Everyone’s Favourite Freshwater Pet
(via: http://commons.wikimedia.org/wiki)

Common Name: Lake Balls, Marimo

A.K.A.: Aegagropila linnaei

Found: Japan, Iceland, Scotland, Estonia, Germany

It Does What?!

Sure, you’ve had dogs and cats as pets, maybe even fish or lizards… but what about a big ball of algae? Probably not, but if you live in Japan, this idea won’t seem so odd.

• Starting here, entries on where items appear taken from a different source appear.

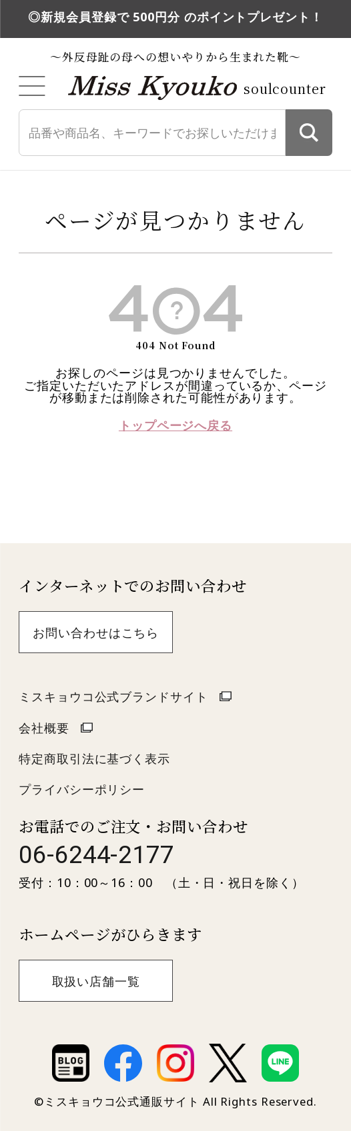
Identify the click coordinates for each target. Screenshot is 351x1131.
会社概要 (44, 728)
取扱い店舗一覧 (96, 981)
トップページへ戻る (175, 425)
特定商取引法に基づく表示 (94, 758)
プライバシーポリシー (82, 789)
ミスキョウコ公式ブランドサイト (113, 696)
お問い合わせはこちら (96, 632)
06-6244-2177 (96, 854)
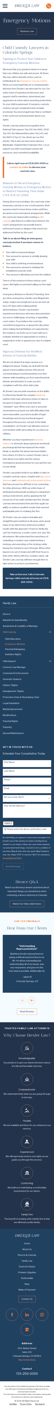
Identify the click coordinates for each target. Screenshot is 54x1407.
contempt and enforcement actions (33, 480)
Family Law (27, 1261)
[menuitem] (27, 614)
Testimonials (27, 1278)
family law (41, 395)
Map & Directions (27, 1360)
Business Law (27, 31)
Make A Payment (27, 1289)
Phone (7, 779)
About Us (27, 1249)
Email (6, 788)
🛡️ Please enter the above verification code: (25, 829)
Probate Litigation (27, 1272)
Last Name (9, 771)
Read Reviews (27, 1011)
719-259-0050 (27, 1374)
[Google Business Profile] (27, 1329)
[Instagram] (42, 1314)
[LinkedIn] (27, 1314)
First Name (9, 762)
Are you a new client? (14, 797)
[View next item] (31, 1000)
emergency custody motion (33, 81)
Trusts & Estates (27, 1266)
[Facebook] (12, 1314)
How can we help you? (14, 806)
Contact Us (27, 1299)
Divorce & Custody (27, 1255)
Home (27, 1243)
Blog (27, 1284)
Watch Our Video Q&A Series (27, 904)
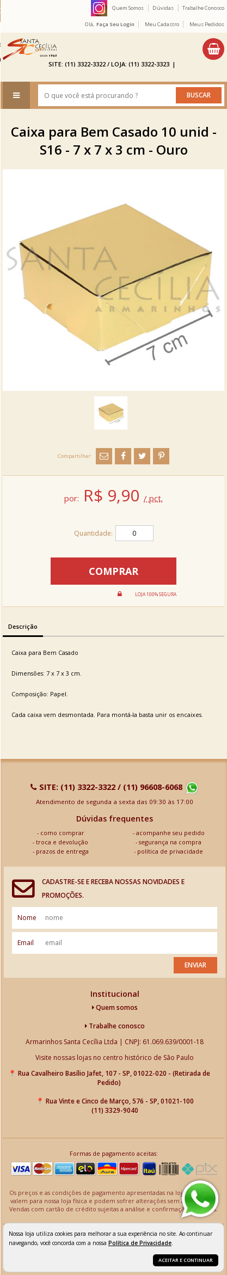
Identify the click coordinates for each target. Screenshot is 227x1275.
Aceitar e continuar (185, 1260)
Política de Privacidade (139, 1243)
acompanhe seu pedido (170, 833)
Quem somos (115, 1007)
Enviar (195, 965)
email (25, 942)
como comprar (62, 833)
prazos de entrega (62, 851)
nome (26, 917)
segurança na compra (170, 842)
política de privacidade (170, 851)
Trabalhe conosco (115, 1026)
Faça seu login (115, 24)
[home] (30, 49)
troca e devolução (62, 842)
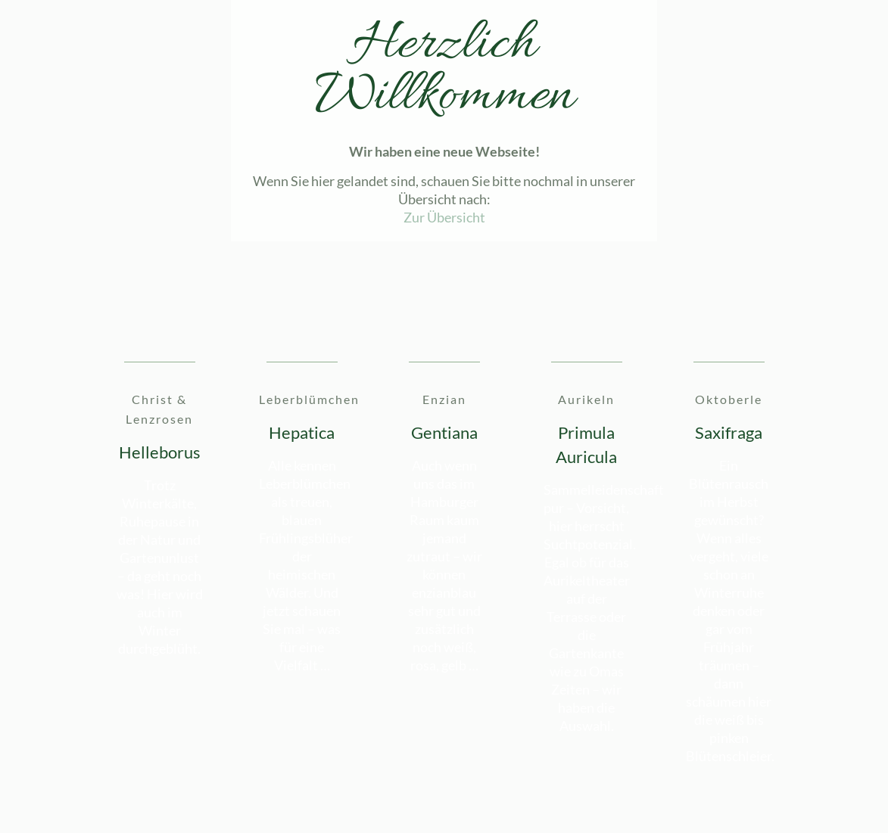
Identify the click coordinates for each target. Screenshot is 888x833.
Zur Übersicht (444, 217)
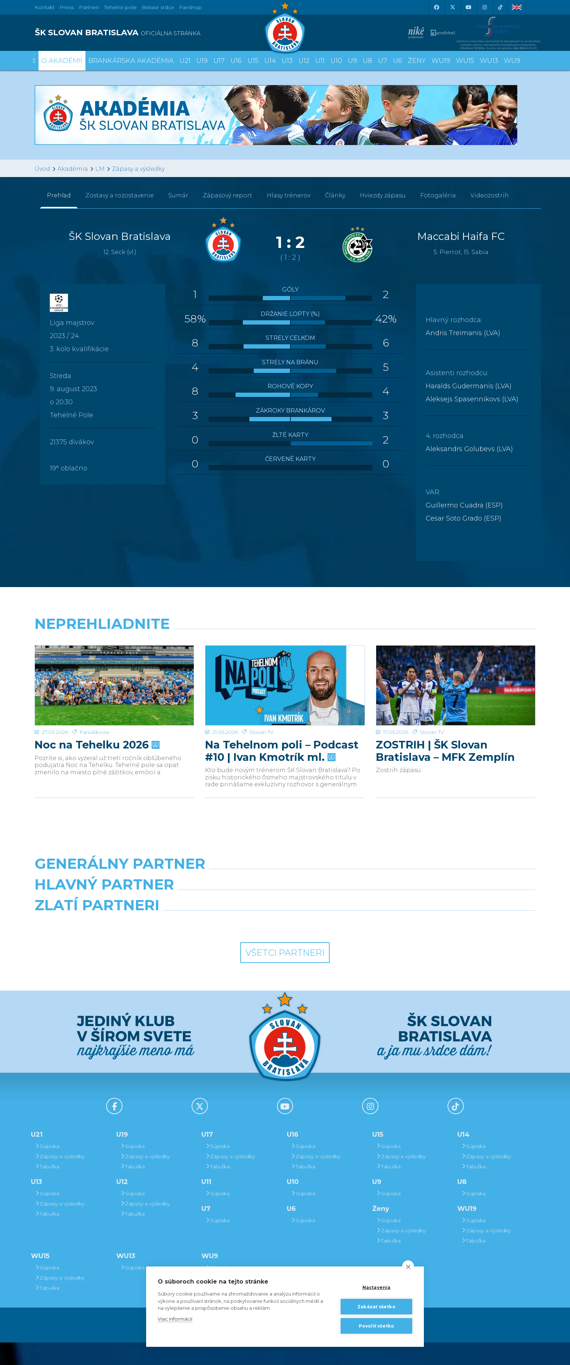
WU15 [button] (465, 61)
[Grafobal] (221, 914)
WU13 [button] (489, 61)
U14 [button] (270, 61)
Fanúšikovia (94, 707)
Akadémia (72, 168)
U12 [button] (303, 61)
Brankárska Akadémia (131, 61)
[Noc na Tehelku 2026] (114, 672)
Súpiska (47, 1168)
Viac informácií (175, 1319)
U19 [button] (202, 61)
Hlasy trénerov (288, 195)
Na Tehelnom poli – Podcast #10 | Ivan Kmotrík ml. (281, 726)
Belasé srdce (158, 7)
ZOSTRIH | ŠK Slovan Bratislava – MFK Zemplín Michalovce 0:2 (445, 726)
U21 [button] (185, 61)
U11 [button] (320, 61)
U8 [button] (367, 61)
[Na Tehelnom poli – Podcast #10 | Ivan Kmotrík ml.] (285, 672)
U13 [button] (287, 61)
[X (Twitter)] (452, 7)
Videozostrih (489, 195)
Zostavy (119, 195)
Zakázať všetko (376, 1306)
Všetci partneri (285, 975)
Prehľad (59, 195)
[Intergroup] (221, 946)
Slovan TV (261, 707)
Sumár (178, 195)
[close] (408, 1266)
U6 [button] (397, 61)
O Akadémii (62, 61)
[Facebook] (436, 7)
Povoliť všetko (376, 1326)
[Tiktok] (500, 7)
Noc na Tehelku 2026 (96, 720)
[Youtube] (468, 7)
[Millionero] (349, 914)
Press (67, 7)
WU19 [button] (440, 61)
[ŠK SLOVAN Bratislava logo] (285, 27)
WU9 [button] (512, 61)
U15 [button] (253, 61)
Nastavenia (376, 1287)
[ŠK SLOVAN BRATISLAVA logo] (157, 33)
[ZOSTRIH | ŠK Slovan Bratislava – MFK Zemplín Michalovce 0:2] (455, 672)
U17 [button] (219, 61)
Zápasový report (227, 195)
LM (100, 168)
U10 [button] (336, 61)
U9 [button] (352, 61)
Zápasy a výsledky (138, 168)
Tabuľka (47, 1189)
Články (335, 195)
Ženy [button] (417, 61)
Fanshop (190, 7)
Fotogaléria (438, 195)
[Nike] (285, 882)
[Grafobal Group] (349, 946)
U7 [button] (382, 61)
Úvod (42, 168)
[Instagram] (484, 7)
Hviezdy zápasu (383, 195)
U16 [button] (236, 61)
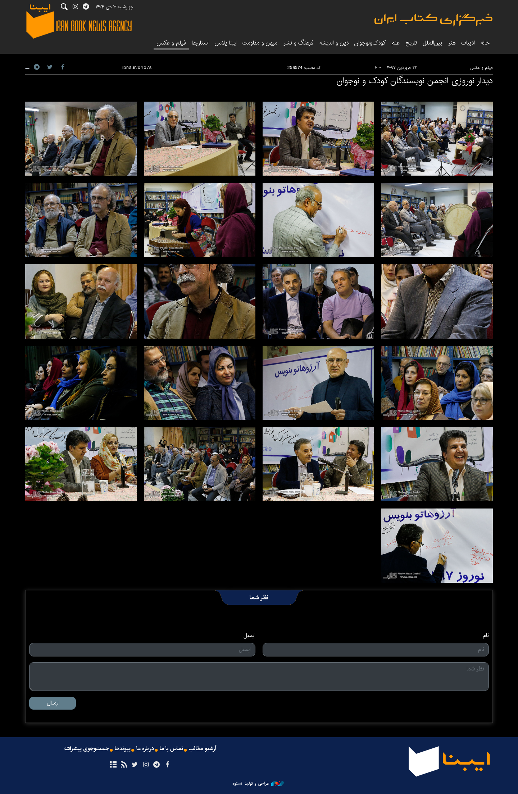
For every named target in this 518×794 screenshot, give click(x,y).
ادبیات (468, 43)
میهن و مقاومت (259, 43)
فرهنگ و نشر (298, 43)
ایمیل (249, 635)
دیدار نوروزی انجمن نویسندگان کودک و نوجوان (415, 81)
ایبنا (433, 19)
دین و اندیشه (334, 43)
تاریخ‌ (411, 43)
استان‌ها (200, 43)
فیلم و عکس (171, 43)
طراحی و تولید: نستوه (258, 783)
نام (486, 635)
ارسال (53, 703)
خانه (485, 43)
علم (395, 43)
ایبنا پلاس (225, 43)
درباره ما (145, 748)
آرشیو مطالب (202, 748)
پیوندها (123, 748)
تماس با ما (171, 748)
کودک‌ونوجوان (370, 43)
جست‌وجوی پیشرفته (86, 748)
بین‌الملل (432, 43)
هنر (451, 43)
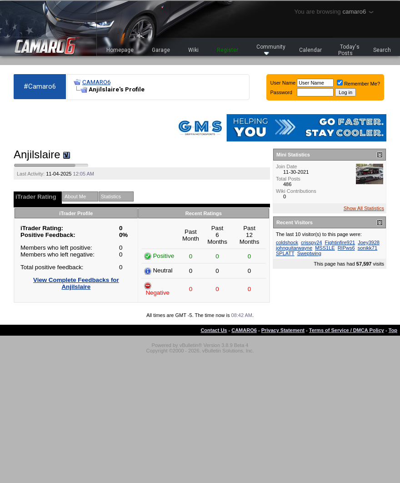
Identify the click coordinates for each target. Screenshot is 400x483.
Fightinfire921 (340, 242)
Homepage (120, 50)
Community (270, 49)
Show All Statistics (364, 208)
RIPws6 (346, 248)
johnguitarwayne (294, 248)
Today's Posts (349, 50)
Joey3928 (369, 242)
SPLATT (285, 253)
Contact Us (213, 330)
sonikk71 (367, 248)
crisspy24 (311, 242)
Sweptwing (309, 253)
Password (281, 92)
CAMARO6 (96, 82)
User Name (283, 83)
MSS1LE (325, 248)
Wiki (193, 50)
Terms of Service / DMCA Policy (346, 330)
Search (382, 50)
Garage (161, 50)
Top (393, 330)
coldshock (287, 242)
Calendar (310, 50)
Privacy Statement (283, 330)
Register (227, 50)
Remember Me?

Lake balls, or marimo, as the Japanese refer to them, are a rare and unique growth form of the filamentous green algae species Aegagropila linnaei. They occur in only a few isolated habitats worldwide because, unlike most algae, the species lacks a desiccation (dryness) resistant life stage which would allow it to be carried to distant bodies of water. The balls are formed from a densely-packed clump of algal strands which grow outward in all directions, and can reach up to 25cm (10 inches) in diameter. New balls can form from the free-floating form of the same species, or from the breakup and re-growth of an old ball. Found in shallow lakes with sandy bottoms, gentle wave action rolls the clump around, forming a near-perfect sphere and allowing all sides of the ball to receive light for photosynthesis. Seen rolling lazily around the lake bottom, and even rising and falling on columns of warm water, the marimo can almost seem sentient.

It is this bizarre movement and their strangely beautiful appearance which have made marimo so popular in Japan, where they are protected as a “natural monument” and even appear on postage stamps. Unfortunately, it has also been their downfall. Because the algae reside in fresh water and are adapted to low light conditions, they are easily cared for, leading many people to collect them and keep them in their homes. The Japanese believed that a healthy, well looked-after marimo would make the owner’s wishes come true. Lake balls eventually became so rare, due to both human collecting and pollution, that in the early 1950s, a campaign was launched asking Japanese citizens to return their beloved marimo to the lakes from which they had been taken. Impressively, people did so, and in large numbers. In honour of their selflessness, the first annual marimo festival was held, and has continued ever since. Today, the lake ball has become an important environmental symbol in Japan, and children even have their own stuffed marimo toy character, Marimokkori, to play with.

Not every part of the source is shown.